**ASSIGNED TASK:**
Each line from the one containing "You are a computer-use agent." to the end of the entries below is to be set down exactly; the pictures are not.

**ENTRIES PROVIDED:**
______

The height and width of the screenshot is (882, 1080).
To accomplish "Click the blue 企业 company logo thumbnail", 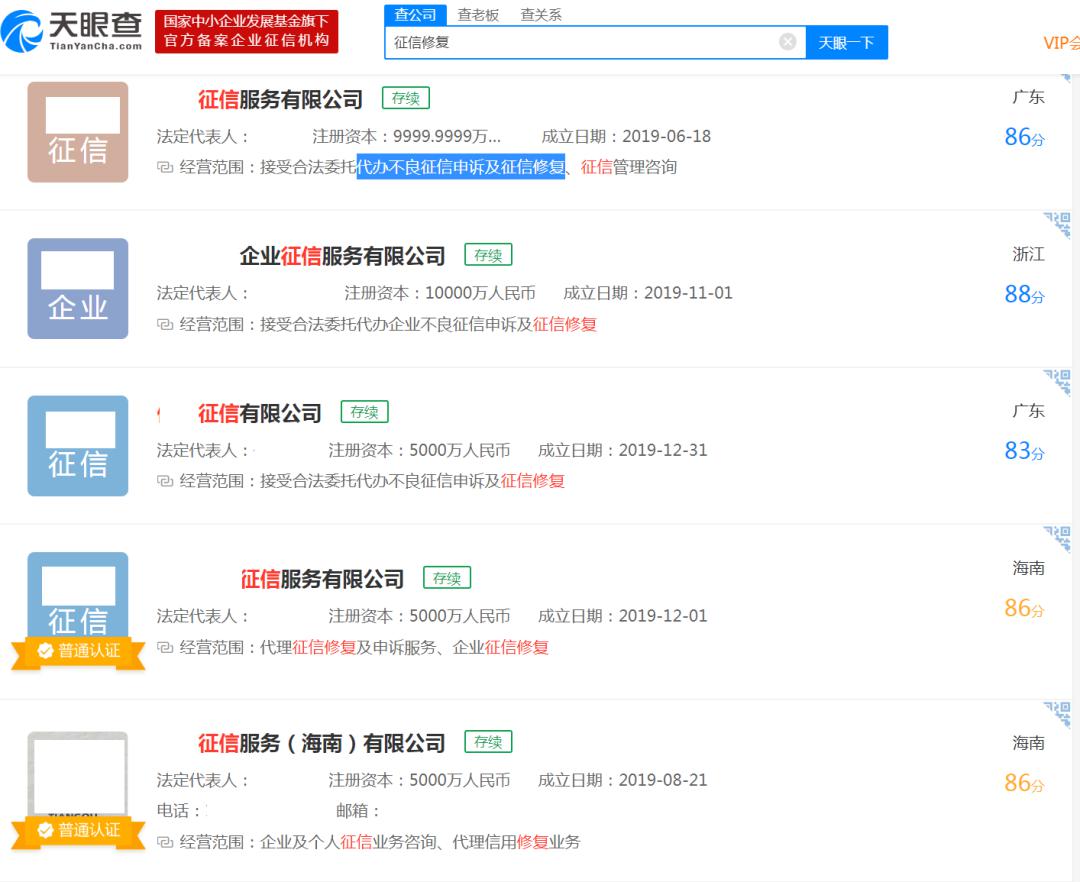I will coord(78,288).
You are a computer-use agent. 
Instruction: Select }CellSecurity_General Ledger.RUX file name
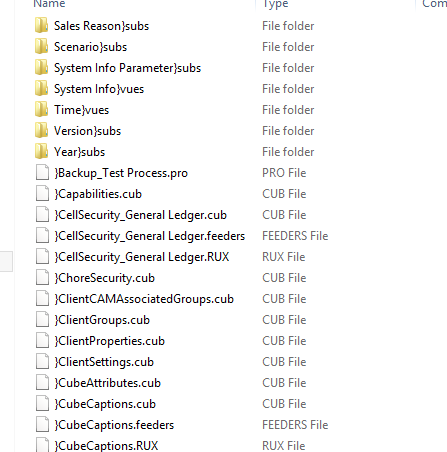(142, 257)
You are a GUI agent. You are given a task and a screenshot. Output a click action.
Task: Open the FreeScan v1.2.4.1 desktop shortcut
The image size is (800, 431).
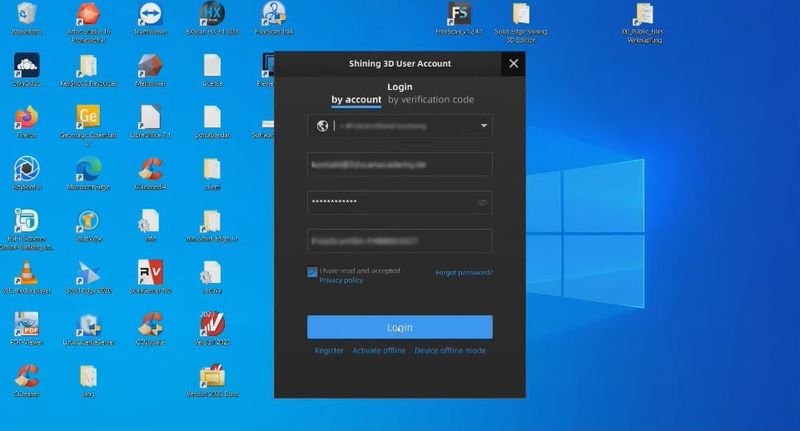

______

**ANSWER BOX:**
You are a computer-use agent. 
Instruction: Select }CellSecurity_General Ledger.RUX file name
(142, 257)
You are a GUI agent. You are given a task and a screenshot. Output a click action.
Task: Open the FreeScan v1.2.4.1 desktop shortcut
The image size is (800, 431).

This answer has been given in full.